The petri dish-type cell culture container after pattern formation was washed with PBS, and then washed with serum medium. Thereafter, 2 mL of serum medium was added to the petri dish-type cell culture vessel, and HeLa cells were seeded at 4 × 10 ⁵ cells and incubated. Several hours after the start of incubation, the plate was gently washed with serum medium, and the incubation was continued and observed sequentially.

  Moreover, the same cell culture test was done only using the cover glass which performed the modification similar to said modification.

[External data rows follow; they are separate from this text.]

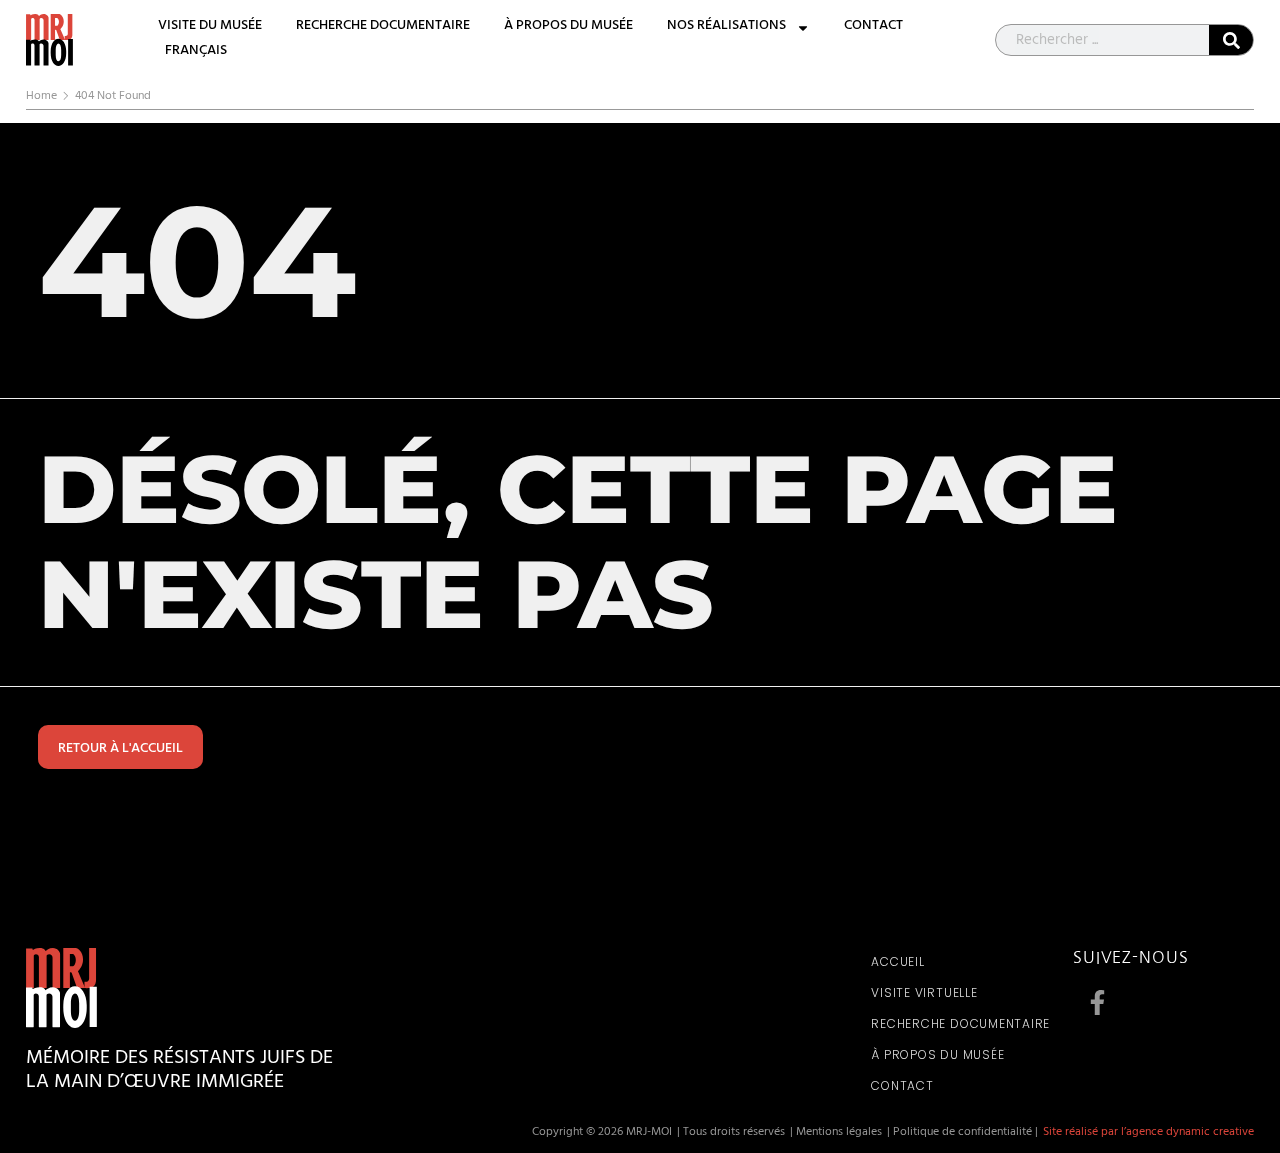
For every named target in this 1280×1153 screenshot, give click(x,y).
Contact (873, 27)
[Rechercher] (1231, 40)
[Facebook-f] (1098, 1002)
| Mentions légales (836, 1133)
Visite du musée (210, 27)
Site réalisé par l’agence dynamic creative (1148, 1133)
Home (41, 97)
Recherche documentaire (383, 27)
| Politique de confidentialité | (962, 1133)
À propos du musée (568, 27)
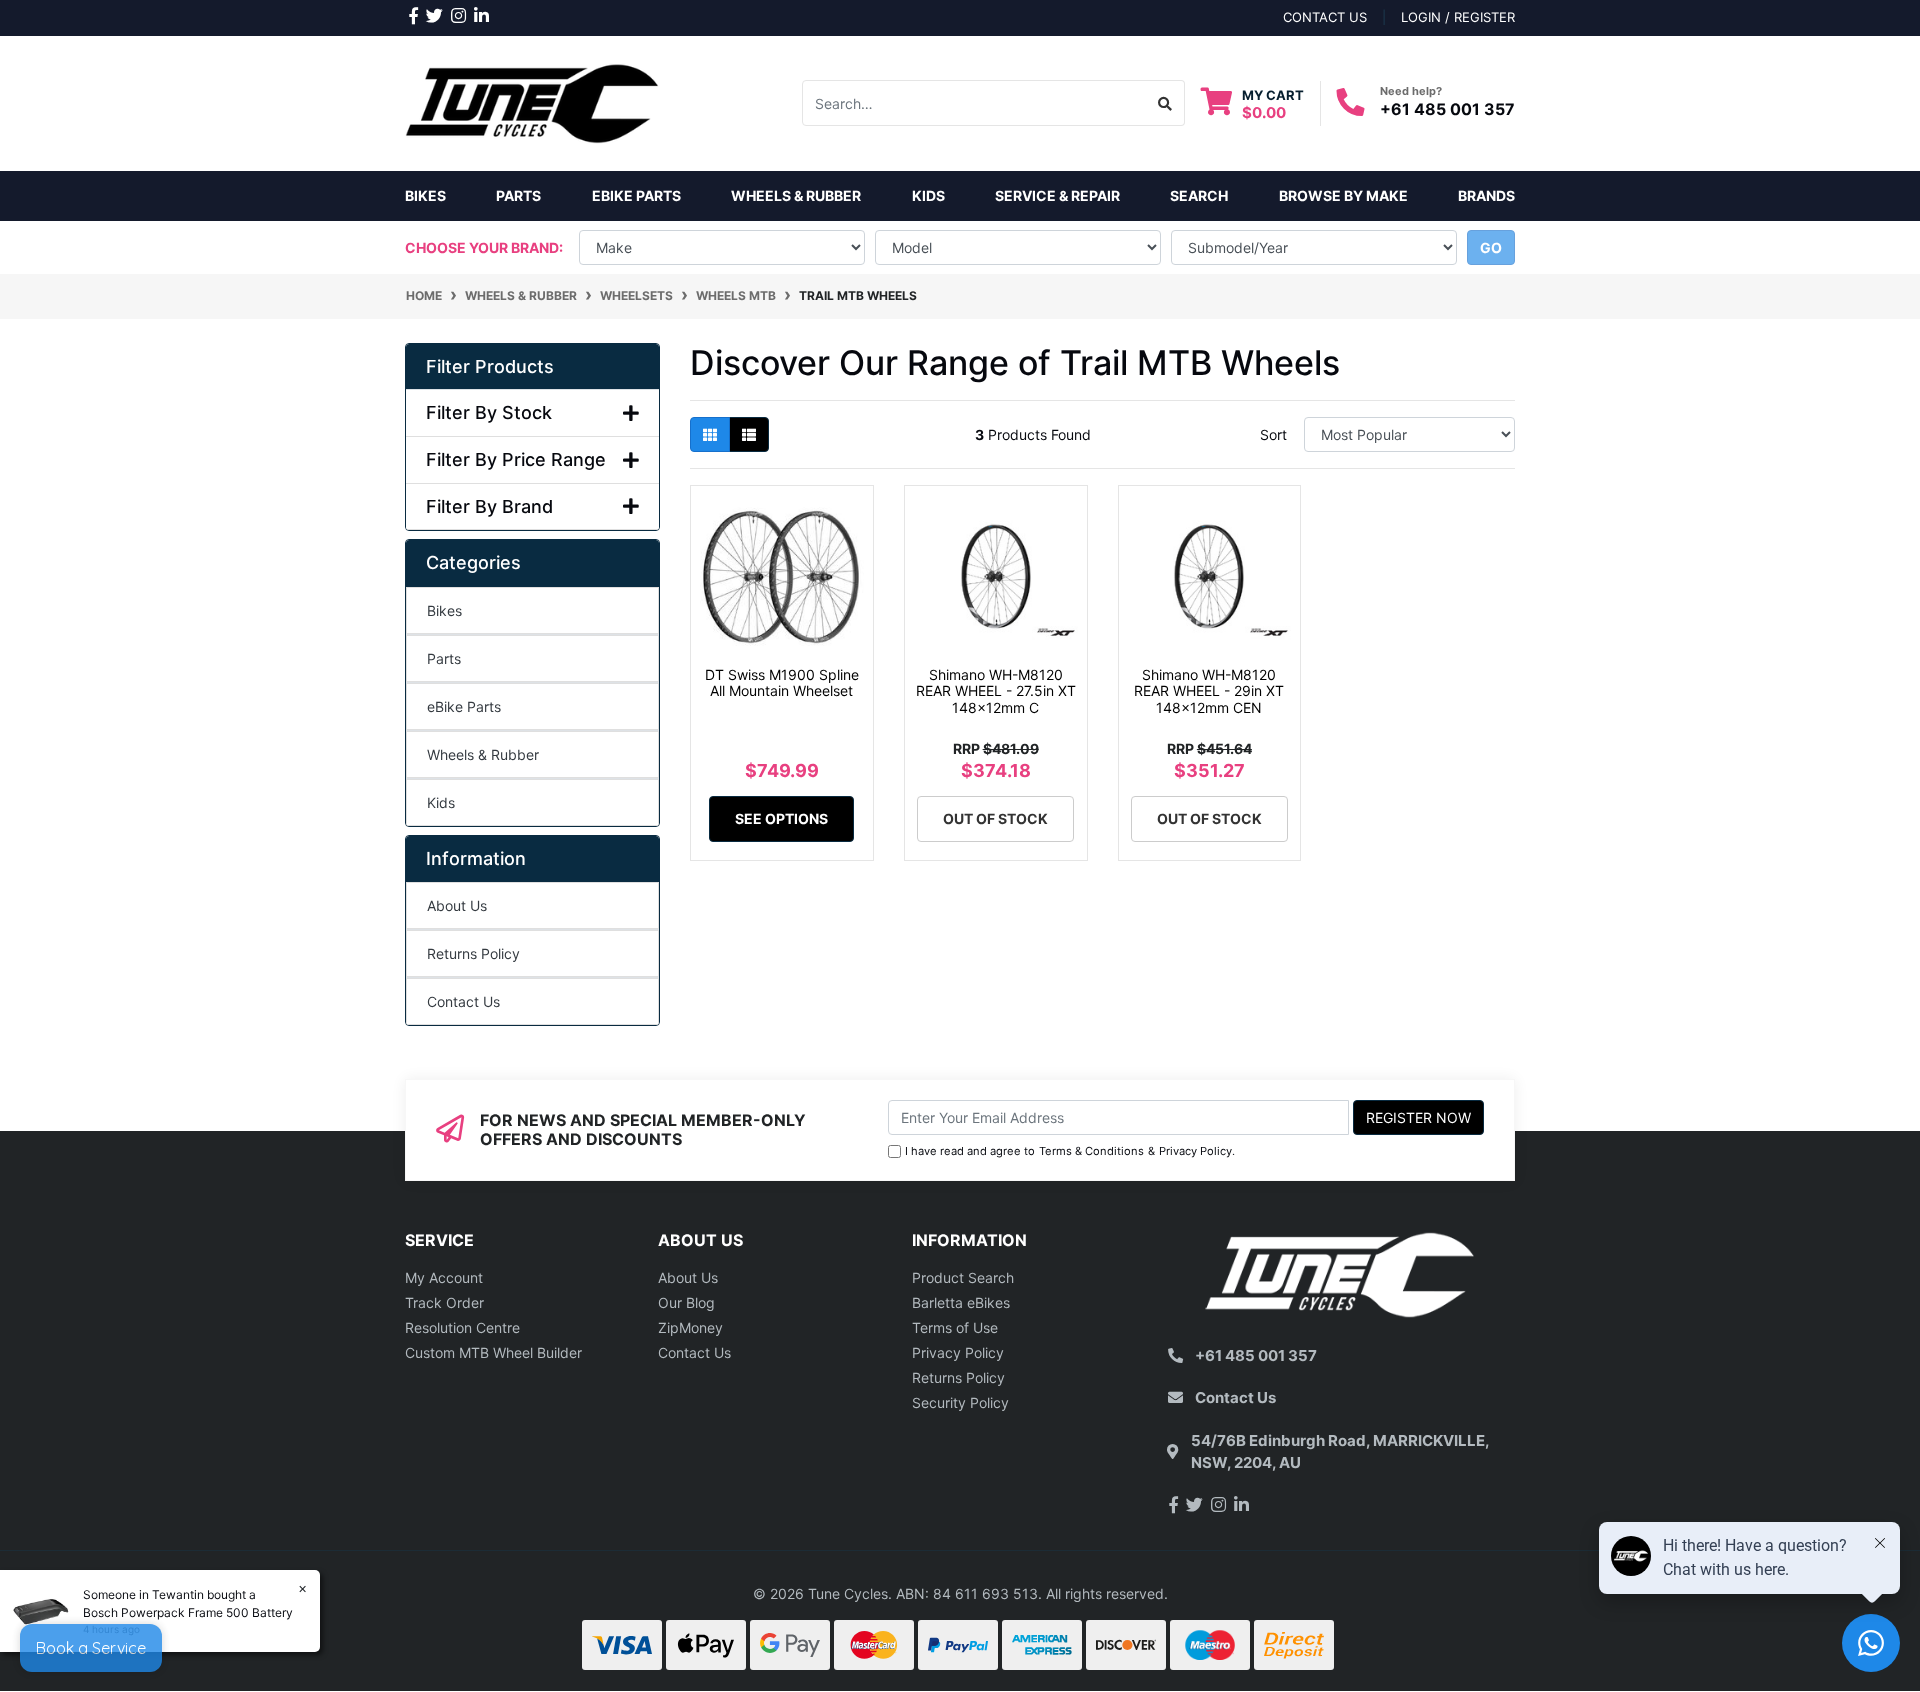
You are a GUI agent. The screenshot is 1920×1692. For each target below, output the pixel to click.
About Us (457, 905)
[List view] (749, 434)
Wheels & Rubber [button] (796, 195)
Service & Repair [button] (1057, 195)
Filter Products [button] (490, 366)
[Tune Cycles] (532, 101)
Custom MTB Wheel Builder (493, 1352)
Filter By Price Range (516, 459)
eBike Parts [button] (636, 195)
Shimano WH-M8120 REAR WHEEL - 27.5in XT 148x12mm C (996, 691)
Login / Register (1458, 17)
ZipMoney (690, 1327)
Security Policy (960, 1402)
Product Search (963, 1277)
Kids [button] (928, 195)
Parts (444, 658)
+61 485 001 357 (1447, 109)
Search (1199, 195)
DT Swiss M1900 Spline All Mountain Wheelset (782, 683)
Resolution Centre (462, 1327)
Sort (1273, 434)
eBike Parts (464, 706)
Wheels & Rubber (483, 754)
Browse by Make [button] (1343, 195)
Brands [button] (1486, 195)
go (1491, 247)
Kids (441, 802)
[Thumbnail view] (710, 434)
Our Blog (686, 1302)
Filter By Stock (489, 412)
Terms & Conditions (1091, 1151)
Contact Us (463, 1001)
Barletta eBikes (961, 1302)
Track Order (444, 1302)
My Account (444, 1277)
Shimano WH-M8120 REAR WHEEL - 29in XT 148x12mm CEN (1209, 691)
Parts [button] (518, 195)
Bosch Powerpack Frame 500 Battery (188, 1612)
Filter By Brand (489, 506)
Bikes (425, 195)
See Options (781, 818)
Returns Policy (473, 953)
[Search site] (1165, 103)
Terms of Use (955, 1327)
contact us (1325, 17)
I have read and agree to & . (1070, 1151)
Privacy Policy (1195, 1151)
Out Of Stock (995, 818)
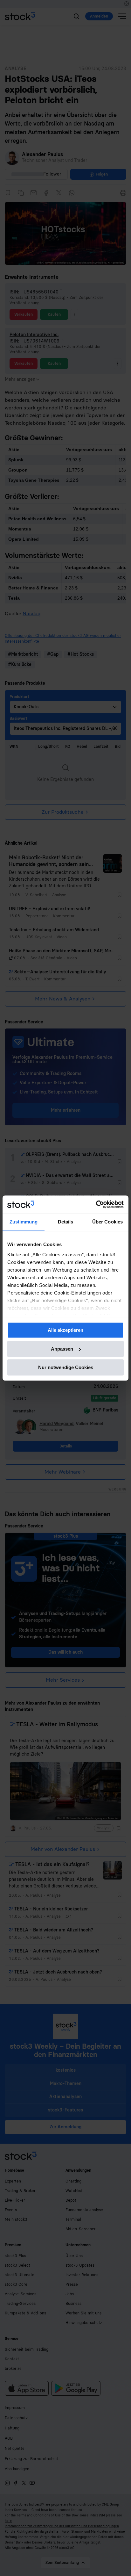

  The results are shown in FIGS. FIG. 3 is a diagram illustrating an image obtained by observing cell patterning when cell culture is performed using only a cover glass. FIG. 4 is a diagram showing an image obtained by observing cell patterning when cell culture is performed using the above-described petri dish type cell culture container. In FIG. 3, (a) is 2 hours after the start of culture, (b) is 1 day after the start of culture, (c) is 4 days after the start of culture, (d) is after the start of culture. Each image is observed with a microscope after 7 days. 4, (a) is 4 hours after the start of culture, (b) is 1 day after the start of culture, (c) is 4 days after the start of culture, and (d) is after the start of culture. Each image is observed with a microscope after 7 days.

  As shown in FIG. 3, when cell patterning was performed using only the cover glass, a clear cell pattern was observed without any problem, and the pattern was maintained for 7 days. On the other hand, as shown in FIG. 4, when cell patterning was performed using a petri dish-type cell culture vessel, a clear cell pattern was observed as in the case of only the cover glass, and the pattern was maintained for 7 days. I understood.

DESCRIPTION OF SYMBOLS 1 Petri dish type cell culture container 1A Petri dish type cell culture container 11 Bottom face part 111 Hole part 12 Side wall part 13 Culture substrate 14 Film 15 Adhesive

Claims (3)

A petri dish-type cell culture container comprising a bottom surface portion and a side wall portion,
In the bottom surface portion, a hole portion penetrating in the thickness direction of the bottom surface portion is formed,
A petri dish-type cell culture container in which a culture substrate having a photodegradable group bonded to a surface is fitted in the hole portion so that the surface faces the inner side of the container.   The cell culture container according to claim 1, wherein the culture substrate is fixed to the bottom surface portion with a film from the outside of the container.   The cell culture container according to claim 1 or 2, wherein the photodegradable group is a silane coupling agent.